**Exercise aim:** Give every line from the entries that contains "indicator".

**Data for analysis:**
------------------------

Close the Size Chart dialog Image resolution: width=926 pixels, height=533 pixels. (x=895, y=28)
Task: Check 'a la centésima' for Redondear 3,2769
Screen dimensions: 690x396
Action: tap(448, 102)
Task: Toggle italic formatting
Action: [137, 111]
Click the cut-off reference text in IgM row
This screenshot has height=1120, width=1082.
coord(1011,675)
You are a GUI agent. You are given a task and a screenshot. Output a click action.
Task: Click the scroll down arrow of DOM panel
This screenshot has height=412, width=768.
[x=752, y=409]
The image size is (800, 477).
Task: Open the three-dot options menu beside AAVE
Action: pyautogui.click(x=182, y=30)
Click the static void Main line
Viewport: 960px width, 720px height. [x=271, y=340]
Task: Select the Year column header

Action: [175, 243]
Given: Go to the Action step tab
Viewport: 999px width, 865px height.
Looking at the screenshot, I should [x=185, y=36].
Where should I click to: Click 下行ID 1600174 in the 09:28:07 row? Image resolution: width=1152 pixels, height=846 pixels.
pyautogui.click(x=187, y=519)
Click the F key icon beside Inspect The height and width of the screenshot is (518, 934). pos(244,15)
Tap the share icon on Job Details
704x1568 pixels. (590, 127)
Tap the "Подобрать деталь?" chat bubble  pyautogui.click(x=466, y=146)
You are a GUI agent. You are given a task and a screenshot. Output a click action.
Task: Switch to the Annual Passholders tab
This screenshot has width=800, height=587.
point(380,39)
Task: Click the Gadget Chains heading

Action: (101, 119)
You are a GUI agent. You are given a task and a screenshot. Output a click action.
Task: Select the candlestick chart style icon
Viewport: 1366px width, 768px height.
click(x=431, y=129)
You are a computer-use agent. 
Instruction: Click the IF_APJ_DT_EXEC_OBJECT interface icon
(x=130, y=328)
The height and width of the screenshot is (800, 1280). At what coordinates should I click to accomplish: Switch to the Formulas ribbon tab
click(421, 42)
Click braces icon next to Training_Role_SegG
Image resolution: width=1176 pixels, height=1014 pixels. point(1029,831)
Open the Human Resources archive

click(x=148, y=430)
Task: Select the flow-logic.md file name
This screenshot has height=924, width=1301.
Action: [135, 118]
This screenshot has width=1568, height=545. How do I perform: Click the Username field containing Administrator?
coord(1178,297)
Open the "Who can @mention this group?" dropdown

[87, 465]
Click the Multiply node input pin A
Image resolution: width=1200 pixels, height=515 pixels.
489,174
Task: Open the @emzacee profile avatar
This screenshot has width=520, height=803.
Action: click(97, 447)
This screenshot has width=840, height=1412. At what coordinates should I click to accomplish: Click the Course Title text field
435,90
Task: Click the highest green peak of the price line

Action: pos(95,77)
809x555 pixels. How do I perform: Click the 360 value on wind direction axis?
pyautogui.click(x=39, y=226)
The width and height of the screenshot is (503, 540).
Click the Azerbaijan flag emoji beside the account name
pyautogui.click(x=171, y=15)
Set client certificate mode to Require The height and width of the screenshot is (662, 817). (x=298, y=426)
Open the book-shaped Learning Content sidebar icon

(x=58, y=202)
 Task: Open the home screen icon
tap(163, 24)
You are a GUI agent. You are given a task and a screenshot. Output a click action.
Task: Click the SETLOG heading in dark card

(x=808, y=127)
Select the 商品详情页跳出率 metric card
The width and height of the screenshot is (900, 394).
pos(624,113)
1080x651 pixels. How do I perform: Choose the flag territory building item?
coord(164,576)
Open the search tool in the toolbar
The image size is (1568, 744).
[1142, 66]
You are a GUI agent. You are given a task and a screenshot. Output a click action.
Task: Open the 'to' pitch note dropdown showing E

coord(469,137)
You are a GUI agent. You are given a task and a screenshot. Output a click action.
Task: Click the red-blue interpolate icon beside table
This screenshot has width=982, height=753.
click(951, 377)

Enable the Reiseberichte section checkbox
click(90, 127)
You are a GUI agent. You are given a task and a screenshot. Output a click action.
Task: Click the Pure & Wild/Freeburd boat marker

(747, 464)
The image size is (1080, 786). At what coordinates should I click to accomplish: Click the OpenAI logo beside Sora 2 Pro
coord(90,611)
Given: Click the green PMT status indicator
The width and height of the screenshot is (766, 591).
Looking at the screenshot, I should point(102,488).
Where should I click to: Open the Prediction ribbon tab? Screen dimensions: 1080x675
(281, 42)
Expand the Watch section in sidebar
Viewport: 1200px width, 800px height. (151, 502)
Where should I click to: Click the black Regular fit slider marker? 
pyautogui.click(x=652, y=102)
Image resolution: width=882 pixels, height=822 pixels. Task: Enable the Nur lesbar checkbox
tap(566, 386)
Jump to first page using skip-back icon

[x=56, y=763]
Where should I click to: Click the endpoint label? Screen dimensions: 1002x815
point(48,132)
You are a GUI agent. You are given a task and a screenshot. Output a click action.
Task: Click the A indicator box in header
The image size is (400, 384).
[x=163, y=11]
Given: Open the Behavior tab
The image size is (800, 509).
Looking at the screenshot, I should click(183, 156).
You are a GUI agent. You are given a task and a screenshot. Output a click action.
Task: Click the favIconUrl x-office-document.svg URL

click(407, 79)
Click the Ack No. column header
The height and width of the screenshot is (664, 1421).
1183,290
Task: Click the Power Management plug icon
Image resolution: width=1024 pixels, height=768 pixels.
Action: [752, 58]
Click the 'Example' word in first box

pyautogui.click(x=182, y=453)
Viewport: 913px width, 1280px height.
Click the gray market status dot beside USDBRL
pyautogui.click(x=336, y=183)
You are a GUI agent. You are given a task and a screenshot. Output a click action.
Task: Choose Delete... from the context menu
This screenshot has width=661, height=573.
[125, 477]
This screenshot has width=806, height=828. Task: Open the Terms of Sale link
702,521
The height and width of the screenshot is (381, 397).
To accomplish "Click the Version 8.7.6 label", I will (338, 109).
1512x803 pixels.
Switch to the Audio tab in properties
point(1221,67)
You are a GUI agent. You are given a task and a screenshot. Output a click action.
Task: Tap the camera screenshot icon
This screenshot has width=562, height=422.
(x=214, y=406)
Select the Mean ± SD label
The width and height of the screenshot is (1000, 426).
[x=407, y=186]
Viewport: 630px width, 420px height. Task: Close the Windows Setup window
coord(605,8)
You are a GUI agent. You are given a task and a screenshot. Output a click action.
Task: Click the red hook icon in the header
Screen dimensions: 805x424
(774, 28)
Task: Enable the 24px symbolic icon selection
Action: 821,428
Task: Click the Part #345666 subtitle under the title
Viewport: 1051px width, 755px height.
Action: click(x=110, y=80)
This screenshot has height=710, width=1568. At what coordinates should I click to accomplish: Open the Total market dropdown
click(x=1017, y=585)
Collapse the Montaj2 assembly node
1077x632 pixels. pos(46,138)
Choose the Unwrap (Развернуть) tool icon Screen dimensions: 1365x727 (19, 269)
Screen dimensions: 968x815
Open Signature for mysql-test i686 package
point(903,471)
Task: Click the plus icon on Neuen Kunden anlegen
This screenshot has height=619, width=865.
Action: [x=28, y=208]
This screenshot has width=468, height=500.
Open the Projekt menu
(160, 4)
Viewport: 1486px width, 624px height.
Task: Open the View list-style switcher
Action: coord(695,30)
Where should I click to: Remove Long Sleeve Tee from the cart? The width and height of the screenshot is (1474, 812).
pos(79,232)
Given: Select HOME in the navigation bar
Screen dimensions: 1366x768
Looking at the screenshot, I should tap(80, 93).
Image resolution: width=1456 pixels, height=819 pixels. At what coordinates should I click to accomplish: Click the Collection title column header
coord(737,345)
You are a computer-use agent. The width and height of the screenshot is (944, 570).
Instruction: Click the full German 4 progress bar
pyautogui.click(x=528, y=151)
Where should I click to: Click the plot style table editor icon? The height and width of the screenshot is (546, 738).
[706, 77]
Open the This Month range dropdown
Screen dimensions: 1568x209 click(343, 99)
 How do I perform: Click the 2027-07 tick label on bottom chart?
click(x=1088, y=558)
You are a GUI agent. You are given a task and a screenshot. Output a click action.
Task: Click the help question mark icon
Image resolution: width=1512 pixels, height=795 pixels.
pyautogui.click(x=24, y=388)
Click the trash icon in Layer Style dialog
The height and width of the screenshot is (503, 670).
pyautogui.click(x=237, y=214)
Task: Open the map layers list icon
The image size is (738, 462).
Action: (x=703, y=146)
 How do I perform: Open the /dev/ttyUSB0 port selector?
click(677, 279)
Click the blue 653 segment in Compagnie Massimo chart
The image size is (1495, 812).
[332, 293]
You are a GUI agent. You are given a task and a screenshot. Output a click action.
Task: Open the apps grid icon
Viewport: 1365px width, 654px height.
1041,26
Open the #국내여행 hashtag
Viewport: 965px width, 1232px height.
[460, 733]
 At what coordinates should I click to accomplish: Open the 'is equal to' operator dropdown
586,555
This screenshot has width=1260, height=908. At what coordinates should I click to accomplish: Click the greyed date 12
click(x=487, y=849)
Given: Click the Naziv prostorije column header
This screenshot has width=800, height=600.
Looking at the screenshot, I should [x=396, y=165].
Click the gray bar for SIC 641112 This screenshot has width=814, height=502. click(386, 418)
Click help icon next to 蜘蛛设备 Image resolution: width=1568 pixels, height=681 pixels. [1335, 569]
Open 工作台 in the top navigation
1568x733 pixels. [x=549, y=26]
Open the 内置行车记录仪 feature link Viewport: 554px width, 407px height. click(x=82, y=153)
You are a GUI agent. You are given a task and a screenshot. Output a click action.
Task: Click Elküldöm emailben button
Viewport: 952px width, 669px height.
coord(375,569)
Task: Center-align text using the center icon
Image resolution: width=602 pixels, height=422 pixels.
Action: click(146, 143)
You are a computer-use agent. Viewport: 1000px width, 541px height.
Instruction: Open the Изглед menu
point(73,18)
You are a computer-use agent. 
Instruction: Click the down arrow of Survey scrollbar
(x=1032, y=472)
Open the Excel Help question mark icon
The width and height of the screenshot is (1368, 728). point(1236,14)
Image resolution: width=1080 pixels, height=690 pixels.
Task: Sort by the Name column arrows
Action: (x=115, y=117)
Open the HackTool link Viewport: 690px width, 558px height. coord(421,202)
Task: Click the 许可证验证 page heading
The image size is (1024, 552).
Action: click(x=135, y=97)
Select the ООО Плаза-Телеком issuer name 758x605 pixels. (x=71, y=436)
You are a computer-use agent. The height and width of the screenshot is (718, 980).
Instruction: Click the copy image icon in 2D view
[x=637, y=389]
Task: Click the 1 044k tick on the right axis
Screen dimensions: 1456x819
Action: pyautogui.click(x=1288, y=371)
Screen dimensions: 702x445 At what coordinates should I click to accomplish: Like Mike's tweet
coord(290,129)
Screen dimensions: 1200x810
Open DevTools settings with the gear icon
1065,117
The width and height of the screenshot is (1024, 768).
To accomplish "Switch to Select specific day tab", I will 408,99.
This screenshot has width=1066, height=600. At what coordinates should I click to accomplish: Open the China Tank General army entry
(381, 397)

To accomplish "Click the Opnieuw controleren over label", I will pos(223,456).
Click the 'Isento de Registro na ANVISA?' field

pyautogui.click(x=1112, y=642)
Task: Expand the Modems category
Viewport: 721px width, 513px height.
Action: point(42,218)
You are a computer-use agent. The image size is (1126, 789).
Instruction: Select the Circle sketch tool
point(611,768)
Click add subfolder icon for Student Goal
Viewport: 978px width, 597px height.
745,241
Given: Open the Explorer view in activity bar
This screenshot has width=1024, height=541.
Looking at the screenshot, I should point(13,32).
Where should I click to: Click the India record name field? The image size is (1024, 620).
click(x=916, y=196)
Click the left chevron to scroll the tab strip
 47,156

------------------------

**Task solution:**
Given: Click the green PMT status indicator
Task: Click the A indicator box in header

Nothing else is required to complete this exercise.